> [The task]
The data below is to be repeated in full, exactly as given.

> [Dataset records]
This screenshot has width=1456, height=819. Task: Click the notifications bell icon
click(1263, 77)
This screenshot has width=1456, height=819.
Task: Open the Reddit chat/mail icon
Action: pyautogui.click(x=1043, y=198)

> [Your response]
This screenshot has width=1456, height=819. Task: Click the notifications bell icon
click(1263, 77)
This screenshot has width=1456, height=819.
Task: Open the Reddit chat/mail icon
Action: pyautogui.click(x=1043, y=198)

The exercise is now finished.